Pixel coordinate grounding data
##########

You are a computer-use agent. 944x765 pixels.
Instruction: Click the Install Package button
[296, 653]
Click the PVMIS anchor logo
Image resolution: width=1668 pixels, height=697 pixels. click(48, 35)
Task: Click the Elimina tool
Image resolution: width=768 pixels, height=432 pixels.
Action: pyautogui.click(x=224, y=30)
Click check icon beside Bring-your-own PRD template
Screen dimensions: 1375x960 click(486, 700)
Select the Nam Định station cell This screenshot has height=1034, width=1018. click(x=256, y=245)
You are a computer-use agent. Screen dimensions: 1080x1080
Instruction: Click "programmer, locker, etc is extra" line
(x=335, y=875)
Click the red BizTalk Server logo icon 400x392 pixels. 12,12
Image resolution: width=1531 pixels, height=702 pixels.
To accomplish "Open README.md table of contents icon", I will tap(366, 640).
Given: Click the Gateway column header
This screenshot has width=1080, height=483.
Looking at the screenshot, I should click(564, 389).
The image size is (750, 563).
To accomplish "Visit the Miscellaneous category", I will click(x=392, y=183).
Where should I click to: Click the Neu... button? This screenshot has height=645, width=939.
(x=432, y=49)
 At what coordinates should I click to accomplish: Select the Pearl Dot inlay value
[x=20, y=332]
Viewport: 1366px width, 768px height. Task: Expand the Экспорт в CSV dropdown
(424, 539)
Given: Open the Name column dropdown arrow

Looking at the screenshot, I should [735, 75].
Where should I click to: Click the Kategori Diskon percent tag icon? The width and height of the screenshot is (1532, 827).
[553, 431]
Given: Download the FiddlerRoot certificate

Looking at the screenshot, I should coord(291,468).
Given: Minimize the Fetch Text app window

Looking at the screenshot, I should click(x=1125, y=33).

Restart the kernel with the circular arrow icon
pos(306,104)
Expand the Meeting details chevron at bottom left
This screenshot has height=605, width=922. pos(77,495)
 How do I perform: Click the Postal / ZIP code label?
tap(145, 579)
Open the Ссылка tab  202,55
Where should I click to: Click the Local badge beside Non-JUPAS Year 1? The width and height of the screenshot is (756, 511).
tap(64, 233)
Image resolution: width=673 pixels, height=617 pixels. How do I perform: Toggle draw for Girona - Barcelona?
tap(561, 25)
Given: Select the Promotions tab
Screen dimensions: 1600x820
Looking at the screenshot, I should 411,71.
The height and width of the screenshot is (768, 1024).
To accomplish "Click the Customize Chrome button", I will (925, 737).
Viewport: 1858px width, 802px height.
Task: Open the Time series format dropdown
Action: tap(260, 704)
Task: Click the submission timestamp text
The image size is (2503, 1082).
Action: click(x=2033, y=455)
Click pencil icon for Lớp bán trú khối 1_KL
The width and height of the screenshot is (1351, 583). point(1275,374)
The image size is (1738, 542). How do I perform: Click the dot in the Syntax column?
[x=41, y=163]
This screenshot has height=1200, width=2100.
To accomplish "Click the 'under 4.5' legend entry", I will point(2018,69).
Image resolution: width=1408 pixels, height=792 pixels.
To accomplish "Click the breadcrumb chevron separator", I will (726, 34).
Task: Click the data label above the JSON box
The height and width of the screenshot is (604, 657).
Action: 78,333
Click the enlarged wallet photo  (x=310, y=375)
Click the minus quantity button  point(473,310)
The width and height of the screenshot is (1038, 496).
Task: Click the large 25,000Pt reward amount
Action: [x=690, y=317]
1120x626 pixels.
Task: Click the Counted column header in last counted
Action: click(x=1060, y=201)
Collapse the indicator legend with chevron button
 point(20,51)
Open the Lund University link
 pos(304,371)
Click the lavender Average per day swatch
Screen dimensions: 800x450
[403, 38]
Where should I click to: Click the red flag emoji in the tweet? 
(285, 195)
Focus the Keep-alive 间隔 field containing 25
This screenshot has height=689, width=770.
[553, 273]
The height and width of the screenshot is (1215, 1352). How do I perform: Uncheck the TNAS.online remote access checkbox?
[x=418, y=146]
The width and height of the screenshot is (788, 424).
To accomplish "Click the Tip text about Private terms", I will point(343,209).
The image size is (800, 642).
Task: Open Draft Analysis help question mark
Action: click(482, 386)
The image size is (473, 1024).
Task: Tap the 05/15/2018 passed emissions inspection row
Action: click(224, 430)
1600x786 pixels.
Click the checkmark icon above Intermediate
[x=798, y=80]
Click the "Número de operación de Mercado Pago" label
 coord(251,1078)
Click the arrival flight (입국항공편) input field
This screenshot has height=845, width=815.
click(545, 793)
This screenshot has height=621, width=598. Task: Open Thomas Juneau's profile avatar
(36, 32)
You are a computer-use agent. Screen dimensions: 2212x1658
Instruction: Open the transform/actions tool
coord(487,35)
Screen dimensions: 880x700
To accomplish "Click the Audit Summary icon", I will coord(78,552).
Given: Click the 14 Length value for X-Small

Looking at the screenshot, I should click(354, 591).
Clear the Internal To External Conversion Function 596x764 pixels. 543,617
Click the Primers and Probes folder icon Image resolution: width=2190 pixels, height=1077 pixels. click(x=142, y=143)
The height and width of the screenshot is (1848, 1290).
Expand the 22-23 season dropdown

##########

REQUIRED ACTION: State the number of lines in the entries above that contain the word "agent", and nothing more.

WRITTEN ANSWER: 3